Tue | Jan 19, 2021

$50-billion haul for Flow Jamaica

Published:Sunday | March 1, 2020 | 12:11 AM
A banner is displayed at the Flow Jamaica headquaters in Kingston. The company produced more revenue for the Liberty Group in 2019.
A banner is displayed at the Flow Jamaica headquaters in Kingston. The company produced more revenue for the Liberty Group in 2019.

Although Cable & Wireless Communications, CWC, has seen a decline in some of its big markets, the gains made by Jamaica and other have contributed to stronger earnings for the group.

Cable &Wireless Jamaica, which trades as Flow, generated US$383 million, ($50 billion), in annual revenue for its financial year ending December 2019.

That’s six per cent more than the US$363 million earned a year earlier.

Management attributed the revenue gain to increased subscribers but did not speak to the impact of price increases on select services implemented during the year.

Flow Jamaica falls under CWC’s regional network, which is owned by the Liberty communications group.

Other Caribbean territories reporting increased revenue for the year included Trinidad and Curacao. The net effect for the region was record results.

“[It was] our best results since acquisition of C&W since the second quarter of 2016,” Chris Noyes, the chief financial officer for Liberty Latin America, said on an investor call last week.

For 2020, Liberty forecasts low single-digit growth in revenue and operating cash flow for the regional Cable & Wireless operation.

The leading territory in the C&W chain remains Panama but that market continues to suffer from competition. Its revenue slipped to US$580 million from US$597 million a year earlier.

Bahamas, another market affected by competition, recorded a dip in revenue from US$229 million to US$207 million.

The level of operating cash flow generated for each market was not disclosed.

Liberty Latin America remains in acquisitive mode at a time when other telecoms in the region are pulling back.

Last year, Telefonica exited Central America and now plans to sell the bulk of its South American operations this year, with the exception of Brazil. Last year, Digicel entered deals to sell and lease back a portion of its cell towers.

During that period, Liberty Latin America announced plans to acquire AT&T’s operations in Puerto Rico and US Virgin Islands for nearly US$2 billion. That deal should be completed later this year.

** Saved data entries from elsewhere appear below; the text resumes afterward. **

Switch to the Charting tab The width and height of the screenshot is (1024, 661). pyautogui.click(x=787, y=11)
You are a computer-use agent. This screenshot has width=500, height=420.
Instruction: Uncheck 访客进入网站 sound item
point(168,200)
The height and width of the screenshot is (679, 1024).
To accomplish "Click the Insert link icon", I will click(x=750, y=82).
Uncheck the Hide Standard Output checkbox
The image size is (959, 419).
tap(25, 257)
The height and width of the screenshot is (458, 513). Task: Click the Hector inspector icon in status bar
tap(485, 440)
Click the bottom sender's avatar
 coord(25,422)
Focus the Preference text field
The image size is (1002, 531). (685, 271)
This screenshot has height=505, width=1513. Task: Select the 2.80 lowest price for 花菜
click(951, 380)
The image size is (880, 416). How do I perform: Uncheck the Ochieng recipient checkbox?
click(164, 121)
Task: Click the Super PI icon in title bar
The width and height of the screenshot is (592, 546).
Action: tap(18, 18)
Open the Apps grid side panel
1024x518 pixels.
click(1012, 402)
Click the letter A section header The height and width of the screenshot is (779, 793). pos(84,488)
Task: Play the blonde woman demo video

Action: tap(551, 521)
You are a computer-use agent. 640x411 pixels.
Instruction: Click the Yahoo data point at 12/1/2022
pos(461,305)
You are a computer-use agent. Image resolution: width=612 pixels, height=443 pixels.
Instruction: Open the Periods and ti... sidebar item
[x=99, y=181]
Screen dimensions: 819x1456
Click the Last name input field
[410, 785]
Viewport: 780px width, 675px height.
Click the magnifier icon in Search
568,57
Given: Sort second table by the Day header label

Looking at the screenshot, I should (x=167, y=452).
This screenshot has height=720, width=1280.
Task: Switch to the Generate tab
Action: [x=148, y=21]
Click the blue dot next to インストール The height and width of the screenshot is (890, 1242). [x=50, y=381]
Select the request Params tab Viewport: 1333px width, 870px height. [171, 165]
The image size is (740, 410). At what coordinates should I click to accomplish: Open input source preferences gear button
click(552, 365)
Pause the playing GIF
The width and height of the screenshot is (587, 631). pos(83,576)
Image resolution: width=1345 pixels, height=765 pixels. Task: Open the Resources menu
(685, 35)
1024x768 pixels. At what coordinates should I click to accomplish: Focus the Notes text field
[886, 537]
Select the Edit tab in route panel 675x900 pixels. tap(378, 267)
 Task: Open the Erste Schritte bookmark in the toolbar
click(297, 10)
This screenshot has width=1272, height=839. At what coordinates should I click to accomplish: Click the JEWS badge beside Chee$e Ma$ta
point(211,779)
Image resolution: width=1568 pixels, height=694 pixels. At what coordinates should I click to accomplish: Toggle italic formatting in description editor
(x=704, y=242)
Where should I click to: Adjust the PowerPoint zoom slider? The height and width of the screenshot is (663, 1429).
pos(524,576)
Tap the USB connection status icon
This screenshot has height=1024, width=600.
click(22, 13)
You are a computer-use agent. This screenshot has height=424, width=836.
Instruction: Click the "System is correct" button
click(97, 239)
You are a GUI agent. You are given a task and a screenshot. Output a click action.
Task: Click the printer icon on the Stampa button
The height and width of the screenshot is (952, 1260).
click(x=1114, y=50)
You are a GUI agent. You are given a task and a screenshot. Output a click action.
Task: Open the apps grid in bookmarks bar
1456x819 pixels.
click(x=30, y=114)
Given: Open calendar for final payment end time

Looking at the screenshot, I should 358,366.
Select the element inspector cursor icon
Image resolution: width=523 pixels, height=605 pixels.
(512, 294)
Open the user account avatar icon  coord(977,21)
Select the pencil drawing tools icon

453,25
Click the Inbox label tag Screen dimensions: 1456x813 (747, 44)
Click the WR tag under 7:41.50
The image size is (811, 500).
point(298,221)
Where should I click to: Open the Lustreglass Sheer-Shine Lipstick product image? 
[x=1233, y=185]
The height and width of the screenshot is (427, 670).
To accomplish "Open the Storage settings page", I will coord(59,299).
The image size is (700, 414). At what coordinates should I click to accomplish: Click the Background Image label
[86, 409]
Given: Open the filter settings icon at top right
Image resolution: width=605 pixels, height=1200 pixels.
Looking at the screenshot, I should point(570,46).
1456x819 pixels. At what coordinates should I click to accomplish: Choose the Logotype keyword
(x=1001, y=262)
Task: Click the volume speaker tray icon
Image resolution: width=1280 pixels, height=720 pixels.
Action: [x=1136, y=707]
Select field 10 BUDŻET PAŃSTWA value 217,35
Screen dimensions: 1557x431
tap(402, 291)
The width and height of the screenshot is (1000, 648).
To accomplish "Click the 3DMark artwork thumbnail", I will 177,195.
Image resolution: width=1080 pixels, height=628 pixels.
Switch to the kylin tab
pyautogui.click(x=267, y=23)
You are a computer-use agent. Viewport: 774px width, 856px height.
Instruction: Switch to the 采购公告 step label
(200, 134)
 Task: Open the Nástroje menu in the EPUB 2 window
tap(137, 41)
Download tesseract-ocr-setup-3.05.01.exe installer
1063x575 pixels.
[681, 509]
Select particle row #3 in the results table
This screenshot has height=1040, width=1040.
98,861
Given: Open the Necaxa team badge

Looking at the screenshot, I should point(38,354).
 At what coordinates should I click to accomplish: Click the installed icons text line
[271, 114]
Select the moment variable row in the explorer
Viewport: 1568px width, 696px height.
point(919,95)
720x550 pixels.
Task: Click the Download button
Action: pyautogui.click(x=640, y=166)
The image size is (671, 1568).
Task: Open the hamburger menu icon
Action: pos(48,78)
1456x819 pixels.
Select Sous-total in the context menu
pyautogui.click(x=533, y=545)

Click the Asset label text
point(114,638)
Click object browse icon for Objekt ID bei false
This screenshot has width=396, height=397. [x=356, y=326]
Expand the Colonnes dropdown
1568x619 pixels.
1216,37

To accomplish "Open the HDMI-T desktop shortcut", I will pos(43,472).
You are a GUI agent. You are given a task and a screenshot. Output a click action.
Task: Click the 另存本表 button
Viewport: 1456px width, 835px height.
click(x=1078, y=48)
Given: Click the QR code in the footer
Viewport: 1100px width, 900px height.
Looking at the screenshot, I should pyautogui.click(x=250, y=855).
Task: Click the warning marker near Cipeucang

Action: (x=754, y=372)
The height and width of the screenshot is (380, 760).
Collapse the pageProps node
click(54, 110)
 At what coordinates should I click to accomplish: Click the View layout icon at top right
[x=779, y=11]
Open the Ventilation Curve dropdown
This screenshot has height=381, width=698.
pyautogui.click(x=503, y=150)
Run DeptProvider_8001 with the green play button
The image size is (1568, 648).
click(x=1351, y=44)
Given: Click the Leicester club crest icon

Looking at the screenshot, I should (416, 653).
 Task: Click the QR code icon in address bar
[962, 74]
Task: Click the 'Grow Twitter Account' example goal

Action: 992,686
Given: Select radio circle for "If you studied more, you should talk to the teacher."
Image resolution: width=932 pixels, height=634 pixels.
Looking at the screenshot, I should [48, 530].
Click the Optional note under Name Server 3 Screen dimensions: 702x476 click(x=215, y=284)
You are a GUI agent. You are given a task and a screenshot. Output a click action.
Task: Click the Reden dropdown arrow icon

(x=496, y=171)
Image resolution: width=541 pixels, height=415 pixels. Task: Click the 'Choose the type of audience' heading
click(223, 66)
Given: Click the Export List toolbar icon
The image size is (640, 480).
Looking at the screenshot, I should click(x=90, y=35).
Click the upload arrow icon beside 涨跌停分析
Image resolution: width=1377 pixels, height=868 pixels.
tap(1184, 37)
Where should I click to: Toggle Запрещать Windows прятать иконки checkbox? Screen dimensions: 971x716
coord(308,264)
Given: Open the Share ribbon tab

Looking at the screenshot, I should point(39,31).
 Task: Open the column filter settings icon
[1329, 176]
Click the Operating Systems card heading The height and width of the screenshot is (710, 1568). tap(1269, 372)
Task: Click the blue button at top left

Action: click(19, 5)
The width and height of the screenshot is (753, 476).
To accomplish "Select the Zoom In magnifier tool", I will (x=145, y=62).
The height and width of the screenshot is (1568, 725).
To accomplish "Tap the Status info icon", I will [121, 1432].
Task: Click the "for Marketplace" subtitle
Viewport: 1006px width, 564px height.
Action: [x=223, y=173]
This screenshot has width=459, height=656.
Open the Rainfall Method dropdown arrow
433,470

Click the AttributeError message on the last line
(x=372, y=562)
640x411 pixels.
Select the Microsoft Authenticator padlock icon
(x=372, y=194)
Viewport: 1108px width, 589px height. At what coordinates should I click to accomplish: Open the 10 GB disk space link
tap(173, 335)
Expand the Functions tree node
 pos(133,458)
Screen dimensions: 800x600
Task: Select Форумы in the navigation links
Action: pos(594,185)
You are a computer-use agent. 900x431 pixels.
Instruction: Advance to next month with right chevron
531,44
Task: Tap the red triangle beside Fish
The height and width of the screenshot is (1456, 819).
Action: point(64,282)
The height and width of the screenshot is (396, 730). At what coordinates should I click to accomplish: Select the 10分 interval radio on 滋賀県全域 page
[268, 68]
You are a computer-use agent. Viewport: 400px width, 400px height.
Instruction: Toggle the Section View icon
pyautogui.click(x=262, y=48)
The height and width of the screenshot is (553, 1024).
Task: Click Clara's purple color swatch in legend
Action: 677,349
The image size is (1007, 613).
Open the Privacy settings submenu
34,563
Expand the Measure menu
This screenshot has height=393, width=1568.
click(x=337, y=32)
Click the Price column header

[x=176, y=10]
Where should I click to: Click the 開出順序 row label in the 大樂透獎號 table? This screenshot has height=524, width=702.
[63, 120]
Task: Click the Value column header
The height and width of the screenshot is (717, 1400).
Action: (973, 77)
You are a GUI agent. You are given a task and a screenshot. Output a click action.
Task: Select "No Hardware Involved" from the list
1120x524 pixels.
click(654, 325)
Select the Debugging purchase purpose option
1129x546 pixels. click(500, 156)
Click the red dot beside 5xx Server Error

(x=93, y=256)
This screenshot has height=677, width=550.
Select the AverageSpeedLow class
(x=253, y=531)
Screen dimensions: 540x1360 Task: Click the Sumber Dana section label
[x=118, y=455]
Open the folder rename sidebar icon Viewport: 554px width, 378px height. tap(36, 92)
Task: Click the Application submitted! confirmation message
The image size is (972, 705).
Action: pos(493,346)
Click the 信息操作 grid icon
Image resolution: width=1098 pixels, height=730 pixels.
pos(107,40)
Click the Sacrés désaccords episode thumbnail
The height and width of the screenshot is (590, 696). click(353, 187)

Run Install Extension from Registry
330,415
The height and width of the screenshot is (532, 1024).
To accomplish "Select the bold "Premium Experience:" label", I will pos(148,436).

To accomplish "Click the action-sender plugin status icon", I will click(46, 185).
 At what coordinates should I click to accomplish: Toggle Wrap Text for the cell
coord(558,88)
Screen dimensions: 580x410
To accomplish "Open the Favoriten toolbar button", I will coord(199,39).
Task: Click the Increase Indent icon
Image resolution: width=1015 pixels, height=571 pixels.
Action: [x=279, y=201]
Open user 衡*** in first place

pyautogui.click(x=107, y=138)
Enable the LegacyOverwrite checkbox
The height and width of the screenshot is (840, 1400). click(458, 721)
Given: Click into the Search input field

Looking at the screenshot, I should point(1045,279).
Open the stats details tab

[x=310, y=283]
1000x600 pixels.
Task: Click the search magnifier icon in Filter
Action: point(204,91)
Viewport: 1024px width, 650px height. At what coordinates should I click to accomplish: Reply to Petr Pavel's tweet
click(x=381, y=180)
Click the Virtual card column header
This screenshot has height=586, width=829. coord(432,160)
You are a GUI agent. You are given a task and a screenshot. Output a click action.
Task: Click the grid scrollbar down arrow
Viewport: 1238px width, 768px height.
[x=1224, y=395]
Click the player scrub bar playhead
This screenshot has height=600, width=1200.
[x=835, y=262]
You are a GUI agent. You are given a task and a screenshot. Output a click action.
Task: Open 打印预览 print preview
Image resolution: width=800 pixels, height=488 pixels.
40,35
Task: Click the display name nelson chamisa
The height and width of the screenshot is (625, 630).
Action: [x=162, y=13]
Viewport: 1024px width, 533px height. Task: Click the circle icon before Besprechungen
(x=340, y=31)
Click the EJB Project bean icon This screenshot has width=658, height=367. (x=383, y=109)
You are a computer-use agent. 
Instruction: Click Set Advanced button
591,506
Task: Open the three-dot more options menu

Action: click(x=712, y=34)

“We are looking for opportunities organically in the region. We are knowledgeable on the assets for sale in the region, but we will be smart about this, because we are disciplined on mergers and acquisition opportunities,” said Balan Nair, CEO of Liberty Latin America on the investor call. “It has to earn free cash flow per share. Our goal is not to get better, but to create value,” he said.

When asked about the Telefonica assets by a Barclays analyst, Nair declined to confirm plans to acquire them.

“If you are referring to the Telefonica announcement, then we do not comment on mergers and acquisitions. But it would be silly for us not to be hanging around the hoop for any potential opportunities to grow inorganically in the region. That is probably all I should say,” he said.